Full valuation guide for Generator Sales & ServiceGenerator Sales & Service acquisitions are SBA 7(a) eligible, meaning buyers can finance up to 90% of the purchase price. This expands the qualified buyer pool significantly and allows first-time acquirers to close with 10% down. Typical SBA terms run 10 years at prime + 2.75%. Sellers are often asked to carry a 5–10% note alongside SBA financing to satisfy the lender's equity requirement.
Typical acquirer profile for this segment
A strategic buyer such as an electrical contractor, HVAC company, or power solutions firm looking to add generator services to an existing trades platform; a PE-backed rollup targeting home services or power generation; or an owner-operator searcher with a trades or engineering background seeking a business with essential services and recurring revenue
What to investigate before buying a Generator Sales & Service business
Seller Intelligence
Who sells Generator Sales & Service businesses?
Founders and owner-operators aged 55–70 who built the business from scratch, often with an electrical or mechanical background; retiring technicians or former utility workers who grew a regional service territory; family-owned businesses where the next generation is not interested in taking over
Typical exit timeline: 12–18 months
Generator Sales & Service businesses in the $1M–$5M revenue range typically sell for 3.5–5.5× EBITDA. Minimum $300K EBITDA; strong mix of recurring maintenance agreements (ideally 30%+ of revenue); authorized dealer/service status with major OEMs; diversified residential and commercial customer base; documented service processes and trained technician team
Generator Sales & Service businesses typically trade at 3.5–5.5× EBITDA in the lower middle market. The market is highly fragmented with growing demand, which supports premium multiples.
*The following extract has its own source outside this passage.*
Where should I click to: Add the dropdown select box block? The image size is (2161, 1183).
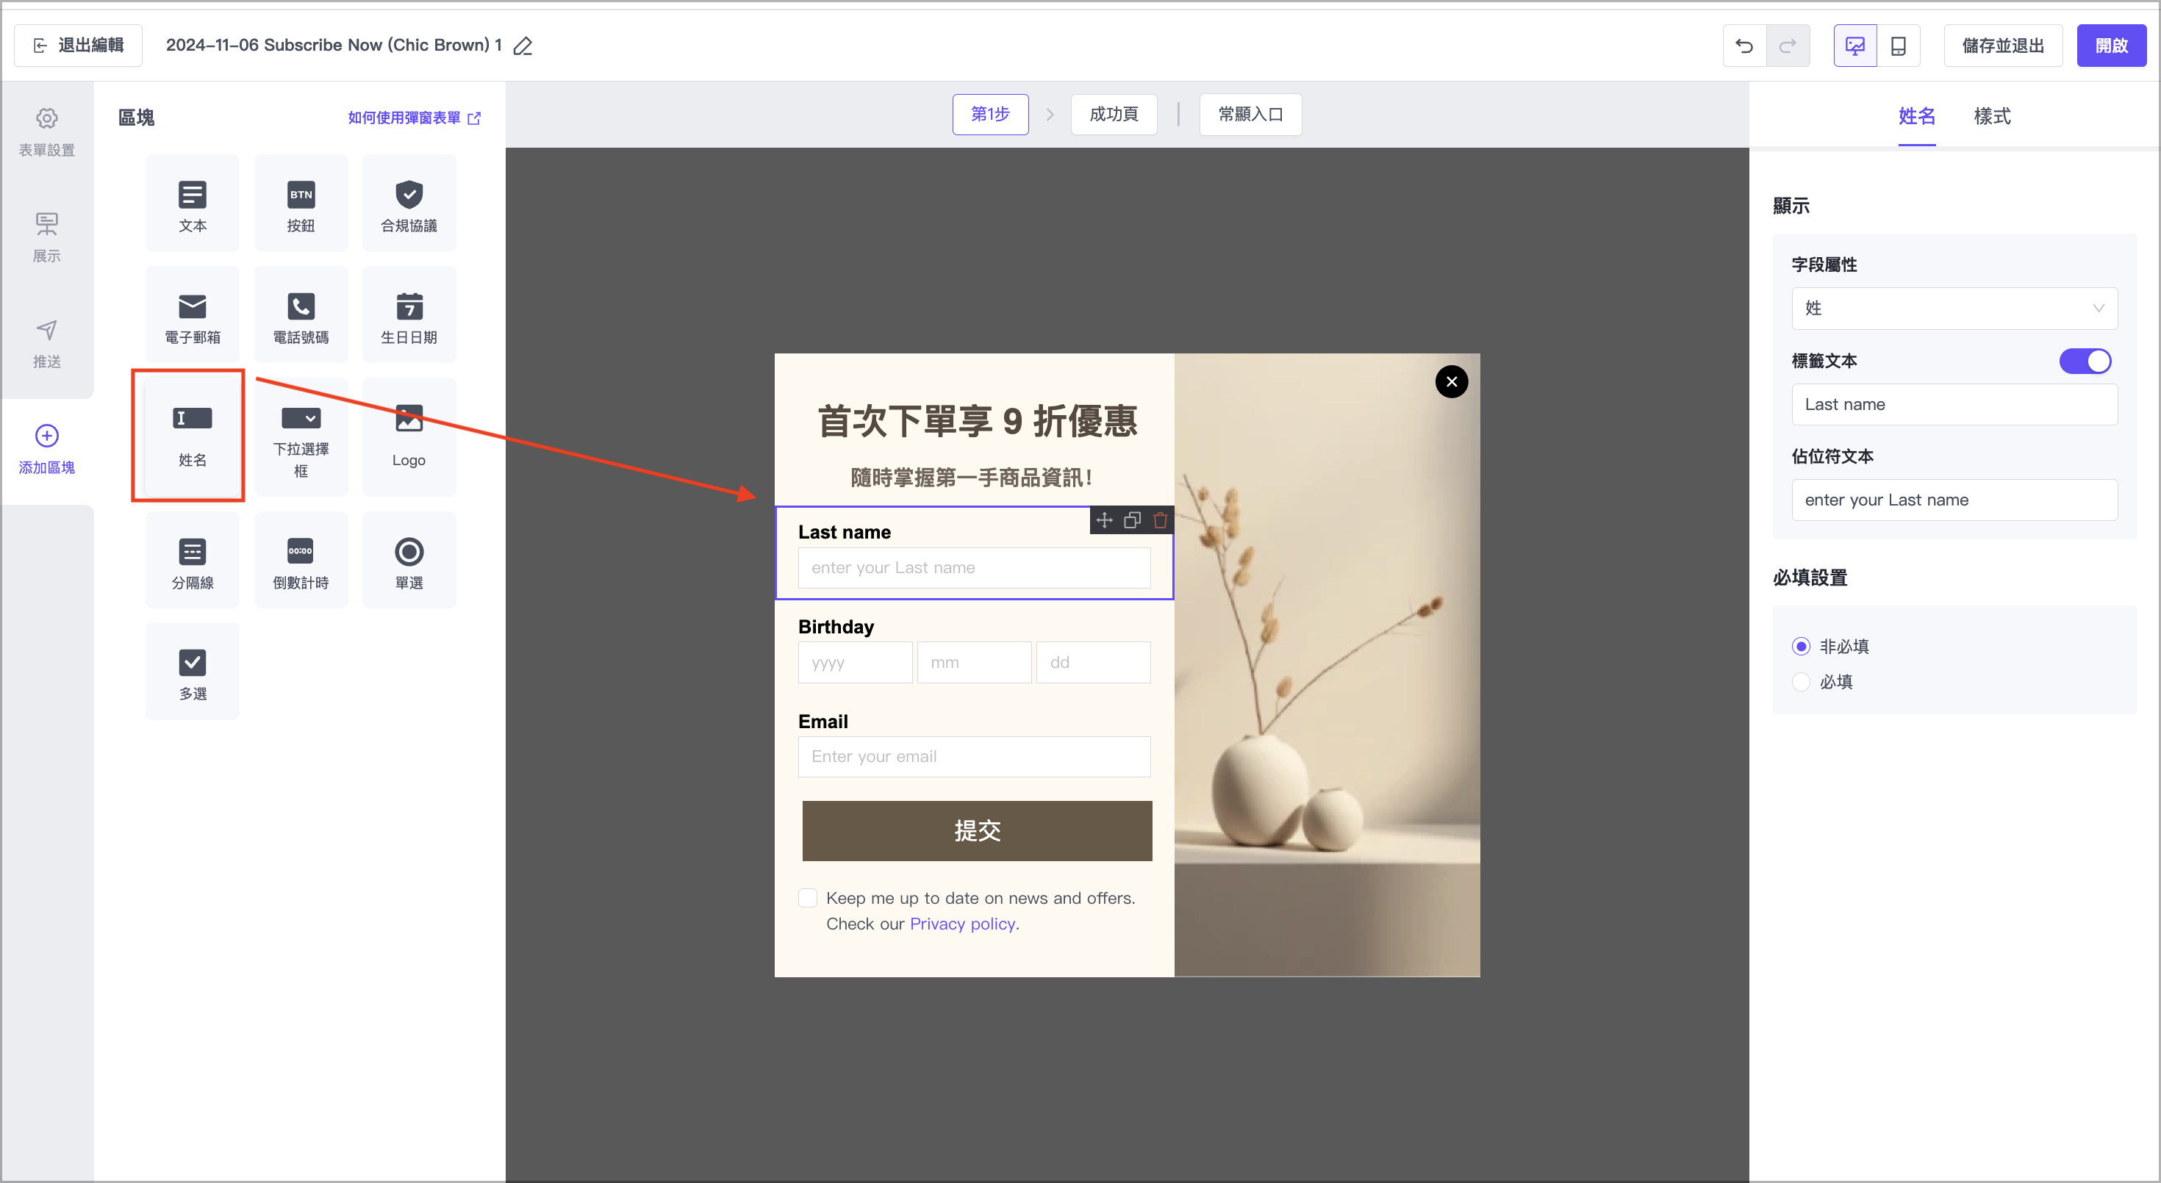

Generator Sales & Service businesses are SBA 7(a) eligible, making them accessible to first-time buyers. SBA 7(a) loan financing with 10–20% buyer equity injection, seller note of 5–10% for 24 months, and standard earnout tied to maintenance contract retention
Key due diligence areas include: Transferability of OEM dealer and service authorization agreements with Generac, Kohler, Cummins, or Briggs & Stratton; Quality and stickiness of maintenance service agreement contracts — renewal rates, average contract value, and cancellation terms; Technician certifications, tenure, and non-compete or retention agreements in place; Revenue mix breakdown: installation vs. service/maintenance vs. parts sales, and residential vs. commercial; Supplier relationships, parts inventory levels, and access to equipment allocation during high-demand periods like storm season.